In 2010, property taxes accounted for 58 percent of the school’s income. This year, they account for 65 percent according to the annual 2018-2019 budget compiled by the Financial Department on campus. According to Sopcich, that increase reflects a shifting mentality in society.

“There was a shift from the society bearing the cost, to the individual needs to carry more of that cost,” Sopcich said.  “You’ve seen a decline in state funding, and that falls on the backs of the students. Our first focus is always the students, but it’s also the community that supports us to the degree that it does.”

Property tax revenue continues to increase alongside tuition despite the mill levy decrease. Next year, property taxes will increase to account for 66 percent of the college’s revenue, Rachel Lierz, Chief Financial Officer, said in an April 18 presentation to the board.

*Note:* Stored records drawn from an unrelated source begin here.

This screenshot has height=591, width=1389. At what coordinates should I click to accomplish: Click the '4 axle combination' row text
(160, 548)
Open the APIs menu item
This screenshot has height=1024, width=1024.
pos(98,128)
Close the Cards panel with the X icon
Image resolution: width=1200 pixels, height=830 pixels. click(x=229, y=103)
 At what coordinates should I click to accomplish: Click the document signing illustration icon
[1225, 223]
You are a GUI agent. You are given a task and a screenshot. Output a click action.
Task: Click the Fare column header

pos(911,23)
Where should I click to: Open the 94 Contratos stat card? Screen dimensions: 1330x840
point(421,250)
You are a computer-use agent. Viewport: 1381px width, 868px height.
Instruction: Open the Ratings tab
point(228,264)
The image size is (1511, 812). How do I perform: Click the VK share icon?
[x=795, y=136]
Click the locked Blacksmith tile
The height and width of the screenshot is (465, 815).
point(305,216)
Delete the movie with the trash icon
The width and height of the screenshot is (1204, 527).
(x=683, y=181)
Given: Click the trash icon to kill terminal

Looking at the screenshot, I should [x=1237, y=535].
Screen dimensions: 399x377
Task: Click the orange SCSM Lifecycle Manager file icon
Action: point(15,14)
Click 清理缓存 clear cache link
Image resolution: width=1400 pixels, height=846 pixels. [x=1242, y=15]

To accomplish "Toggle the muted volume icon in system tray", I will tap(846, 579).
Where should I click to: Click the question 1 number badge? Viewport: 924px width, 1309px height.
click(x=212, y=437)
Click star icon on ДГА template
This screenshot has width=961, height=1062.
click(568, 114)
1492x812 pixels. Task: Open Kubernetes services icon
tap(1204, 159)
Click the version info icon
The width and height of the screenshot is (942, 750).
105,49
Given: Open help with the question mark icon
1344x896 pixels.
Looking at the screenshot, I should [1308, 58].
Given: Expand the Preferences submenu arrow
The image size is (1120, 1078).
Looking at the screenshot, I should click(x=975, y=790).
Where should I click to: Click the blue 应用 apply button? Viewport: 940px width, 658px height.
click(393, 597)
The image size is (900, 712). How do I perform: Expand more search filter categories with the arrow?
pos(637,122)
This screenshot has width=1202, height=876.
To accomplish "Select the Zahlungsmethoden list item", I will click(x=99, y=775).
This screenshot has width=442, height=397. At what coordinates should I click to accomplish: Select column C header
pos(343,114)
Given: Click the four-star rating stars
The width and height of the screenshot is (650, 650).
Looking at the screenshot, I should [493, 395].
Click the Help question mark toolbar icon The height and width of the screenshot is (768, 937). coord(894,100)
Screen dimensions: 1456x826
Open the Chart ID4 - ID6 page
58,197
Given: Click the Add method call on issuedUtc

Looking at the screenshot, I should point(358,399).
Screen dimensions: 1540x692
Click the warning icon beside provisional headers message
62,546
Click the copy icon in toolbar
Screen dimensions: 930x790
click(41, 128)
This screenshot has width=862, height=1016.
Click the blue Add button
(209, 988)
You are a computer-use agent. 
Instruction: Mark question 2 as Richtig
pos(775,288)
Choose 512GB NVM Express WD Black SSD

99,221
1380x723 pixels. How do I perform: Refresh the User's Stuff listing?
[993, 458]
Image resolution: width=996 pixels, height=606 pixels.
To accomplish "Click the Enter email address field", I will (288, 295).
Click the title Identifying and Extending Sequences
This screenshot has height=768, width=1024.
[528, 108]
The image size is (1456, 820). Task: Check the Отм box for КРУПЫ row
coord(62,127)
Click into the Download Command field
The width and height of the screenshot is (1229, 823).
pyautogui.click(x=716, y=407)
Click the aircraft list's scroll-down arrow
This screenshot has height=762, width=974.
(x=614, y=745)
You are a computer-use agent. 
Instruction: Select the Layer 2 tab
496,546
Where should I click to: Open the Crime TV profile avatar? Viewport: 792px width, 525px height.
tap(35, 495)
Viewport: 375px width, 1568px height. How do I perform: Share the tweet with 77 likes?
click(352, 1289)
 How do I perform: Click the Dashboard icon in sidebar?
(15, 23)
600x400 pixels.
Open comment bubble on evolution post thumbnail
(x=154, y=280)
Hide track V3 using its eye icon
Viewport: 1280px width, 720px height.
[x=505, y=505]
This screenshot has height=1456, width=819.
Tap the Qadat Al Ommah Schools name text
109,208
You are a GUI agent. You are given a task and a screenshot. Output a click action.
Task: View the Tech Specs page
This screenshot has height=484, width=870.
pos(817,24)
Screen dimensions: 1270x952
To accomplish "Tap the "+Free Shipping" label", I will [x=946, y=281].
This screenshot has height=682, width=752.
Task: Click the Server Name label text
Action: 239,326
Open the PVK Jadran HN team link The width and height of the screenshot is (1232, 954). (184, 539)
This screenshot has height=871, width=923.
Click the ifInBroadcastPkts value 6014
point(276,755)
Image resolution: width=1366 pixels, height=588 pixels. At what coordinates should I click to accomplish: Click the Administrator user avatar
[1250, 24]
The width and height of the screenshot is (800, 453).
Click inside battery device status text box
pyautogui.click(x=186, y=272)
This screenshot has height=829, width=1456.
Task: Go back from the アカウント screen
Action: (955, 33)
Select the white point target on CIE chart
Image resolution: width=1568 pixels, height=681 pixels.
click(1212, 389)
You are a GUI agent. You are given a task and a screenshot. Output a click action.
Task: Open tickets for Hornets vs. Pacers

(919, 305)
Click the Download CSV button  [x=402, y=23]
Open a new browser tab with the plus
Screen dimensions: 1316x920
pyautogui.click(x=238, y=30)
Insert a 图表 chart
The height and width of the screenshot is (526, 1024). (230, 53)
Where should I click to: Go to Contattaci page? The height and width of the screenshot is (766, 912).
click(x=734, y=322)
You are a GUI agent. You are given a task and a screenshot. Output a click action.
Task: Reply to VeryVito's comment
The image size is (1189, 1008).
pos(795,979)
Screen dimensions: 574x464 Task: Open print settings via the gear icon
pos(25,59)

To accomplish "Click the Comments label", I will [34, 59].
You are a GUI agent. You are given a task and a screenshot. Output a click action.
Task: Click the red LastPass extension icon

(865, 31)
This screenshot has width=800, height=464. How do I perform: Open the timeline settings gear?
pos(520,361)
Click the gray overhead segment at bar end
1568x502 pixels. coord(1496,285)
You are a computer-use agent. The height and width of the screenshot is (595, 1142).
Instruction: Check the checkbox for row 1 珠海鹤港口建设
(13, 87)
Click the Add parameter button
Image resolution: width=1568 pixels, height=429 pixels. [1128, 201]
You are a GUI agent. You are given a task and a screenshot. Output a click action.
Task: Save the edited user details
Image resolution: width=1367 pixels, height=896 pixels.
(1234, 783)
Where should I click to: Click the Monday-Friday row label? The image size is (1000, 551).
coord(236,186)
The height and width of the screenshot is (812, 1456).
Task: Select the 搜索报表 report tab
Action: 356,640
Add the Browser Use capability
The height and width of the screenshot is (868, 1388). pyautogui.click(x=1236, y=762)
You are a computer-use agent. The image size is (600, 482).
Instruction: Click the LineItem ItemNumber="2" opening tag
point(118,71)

“We made an adjustment in assessed valuation to 5.75 percent and the mill levy recommendation remains flat after a quarter mill reduction,” Lierz said. “The recommendation for next year is currently to leave that in place. We don’t expect for property values to continue to go up by 5 or 6 or 7 percent as they have in recent years.”

Despite the mill levy reduction, the school will be taking in $106 million in property taxes next year, up from $99 million this school year.

Trustee Angeliina Lawson is among those concerned about what she calls “the social contract” communities have to support students at the college. She voted for the small mill levy decrease to relieve property owners and against a tuition increase for students. Lawson said community members felt the rise in taxes created a burden, particularly on low income families.

“They felt that when we [the college] got the increase in appraisals, that it was a real hardship to the community, it was something that they hadn’t seen in a while,” Lawson said. “I’m concerned about the equitable factor in this. If you are rolling back to one group, a class of people, why not the other class of people?”

The college has three main funding sources: property taxes, tuition and state funding. Kansas granted about $20 million to the college this school year. That might sound like a lot, but students contribute 150 percent more than the state. Property owners, however, pay nearly five times what the state is putting in.

This year, state funding made up just 13 percent of the total revenue of the college, the least of the three categories. State funding has decreased a total of 10 percent since 2015 while tuition and property taxes have increased.

Schools state-wide are unconstitutionally underfunded as a result of the Brownback Experiment, a failed plan instituted by former Governor Sam Brownback to reduce taxes by drastically cutting the budget. The new Governor, Laura Kelly, who has now been in office just over 100 days, campaigned on funding education but has not yet executed a plan for doing so.

“I feel like over time the states have gotten out of the business of funding higher ed and even K-12 public education,” Lawson said. “We have a new governor now, Laura Kelly, who sees things differently and is working very hard with the Statehouse and the Senate to be able to really look at the damage that has been done since the Brownback Experiment taxation that really blew a hole in our budget.”

Next year, revenue from the state will continue to lag behind tuition and property taxes. According to Sopcich, in the past, the burden of funding education wasn’t left up to individuals.

Sopcich said, “Historically, there was a time when it was society’s role to carry those costs. People always talk about, ‘oh I paid my way through school,’ back in the 60s. I think it’s important to note that back then, for example, the state picked up a significant share of those costs.”